Compared to the previous solutions, json has the opposite problem: it only supports dicts (with string/number keys only), lists, strings, and a few other basic types.

But that's not that big of an issue as you may think, since the json module makes it really easy to support other types: we just have to convert them to something it already understands.

Let's start with datetimes:

def json_default(thing):
    if isinstance(thing, datetime):
        return thing.isoformat(timespec='microseconds')
    raise TypeError(f"object of type {type(thing).__name__} not serializable")
>>> json.dumps(datetime(1, 1, 1), default=json_default)
'"0001-01-01T00:00:00.000000"'

Dataclasses aren't much harder to add either, thanks to asdict(), which converts them to dicts and recurses into any nested dataclasses, dicts, lists and tuples along the way:

def json_default(thing):
    try:
        return dataclasses.asdict(thing)
    except TypeError:
        pass
    if isinstance(thing, datetime.datetime):
        return thing.isoformat(timespec='microseconds')
    raise TypeError(f"object of type {type(thing).__name__} not serializable")

### [What to do]
A – Please write out the passage from the JSON excerpt starting with "But that's not" and going on through "it already understands.".
B – Answer these questions from the JSON excerpt:
(i) Which types does the json module support?
(ii) What result does json.dumps(datetime(1, 1, 1), default=json_default) return?
(iii) What does asdict() convert dataclasses to, and what does it recurse into along the way?
The data that follows this text has no role in what is asked here.

### [Information provided]
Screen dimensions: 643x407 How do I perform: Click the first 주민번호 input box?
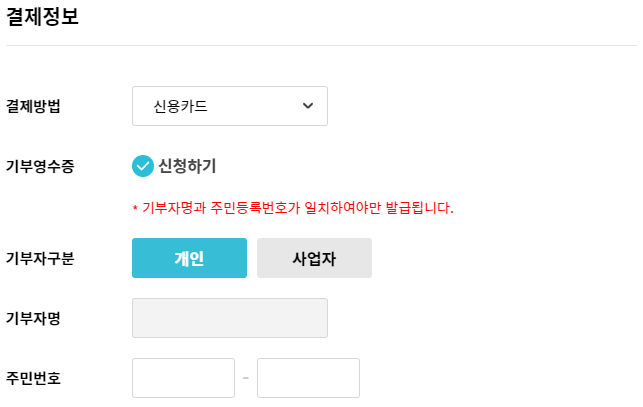(x=183, y=378)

### [Solved problems]
A –
But that's not that big of an issue as you may think, since the json module makes it really easy to support other types: we just have to convert them to something it already understands.

B –
(i) Dicts (with string/number keys only), lists, strings, and a few other basic types.
(ii) '"0001-01-01T00:00:00.000000"'
(iii) It converts them to dicts and recurses into any nested dataclasses, dicts, lists and tuples.